Supreme
Court of the United States
STANDARD
VARNISH WORKS
v.
THE BRIS
248 U.S. 392
Argued Dec. 13, 1918
- Decided Jan. 13, 1919
[248 U.S. 393] Messrs.
Julius J. Frank and Everett P. Wheeler, both of New York City, for Standard
Varnish Works.
[248 U.S. 395] Mr.
Clarence Bishop Smith, of New York City, for The Bris. [248 U.S. 396]
Mr. Justice McKENNA delivered
the opinion of the Court.
This case was submitted
with Nos. 449 and 450, 248 U.S. 377 , 39 Sup. Ct. 147, and No. 479, 248
U.S. 387 , 39 Sup. Ct. 149, being a suit in admiralty, as they were, to
recover prepaid freight upon a shipment of articles of merchandise which
were not carried to destination, the carriage having been prevented by
action of the government. Judgment was rendered for libelant and the case
taken to the Circuit Court of Appeals.
The case is here on certificate
from that court (254 Fed. 987), induced, as the court recites, by its decision
in the case of International Paper Co. v. The Schooner Gracie D. Chambers
(No. 479), to review which a certiorari has been granted by this court.
The facts as certified are
these:
'On August 17, 1917, varnish
belonging to libelant was shipped by it in the port of New York for Gothenburg,
Sweden, upon the steamship Bris, consigned to the Allmanna Svenska Elektriska
A. B. Westeras, and the agents for said ship thereupon delivered to libelant
a bill of lading, of which a copy is annexed hereto, which formed a contract
between libelant and claimant in reference to said goods. Particular reference
is made to clause 6, clause 7 and the next to last clause of the bill of
lading. The libelant paid in advance the freight mentioned in said bill
of lading. At the time of said shipment, shippers were required to obtain
export licenses from the British government on cargo of this class, and
were also required by the United States Statutes to obtain export licenses
from the United States government in connection with such articles as the
President should, by proclamation, designate. At the time that said shipment
was made the President had designated certain articles as to which licenses
[248
U.S. 397]must be thus procured when destined for Gothenburg, Sweden,
but varnish was not included among them. At the time of shipment, the libelant
presented a license which it had procured from the British government.
On August 27, 1917, the President made a further proclamation, effective
August 30, 1917, whereby shippers of varnish and all other cargo destined
for Gothenburg, Sweden, were required to procure licenses before the same
could be exported. The libelant thereupon made application for such a license,
and the claimant held its vessel in port until October 8th, to see if such
licenses could be procured, before beginning the discharge of the cargo.
Unless shipments were accompanied by the aforesaid licenses they were not
allowed by the men-of-war belonging to the Allies to proceed to destination.

═══

• **Directives**
a - Decide whether each statement below agrees with the opinion, answering yes or no and quoting the words from the opinion that settle it.
(i) The varnish was shipped from New York to Gothenburg, Sweden.
(ii) When the shipment was made, varnish was among the articles the President had designated as requiring a license.
(iii) The freight for the shipment was paid on arrival.
b - Answer these questions from the opinion:
(i) Which justice delivered the opinion of the Court?
(ii) On what date did the President's further proclamation take effect?
(iii) Until what date did the claimant hold its vessel in port?

• **Material provided**

═══

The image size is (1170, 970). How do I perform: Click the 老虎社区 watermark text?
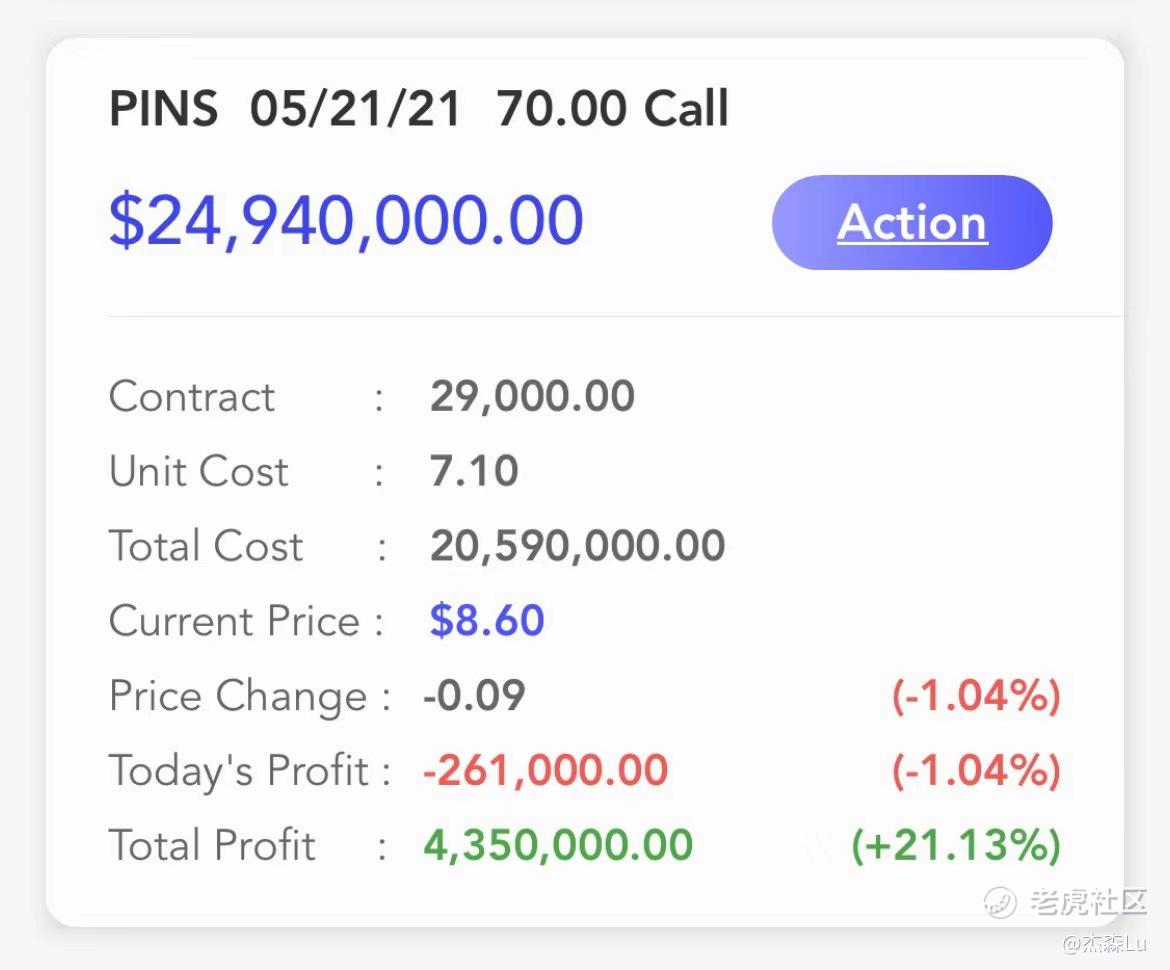click(1087, 902)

═══

• **Completed exercise**
a -
(i) Yes: "shipped by it in the port of New York for Gothenburg, Sweden"
(ii) No: "but varnish was not included among them"
(iii) No: "The libelant paid in advance the freight mentioned in said bill of lading"

b -
(i) Mr. Justice McKenna
(ii) August 30, 1917
(iii) October 8th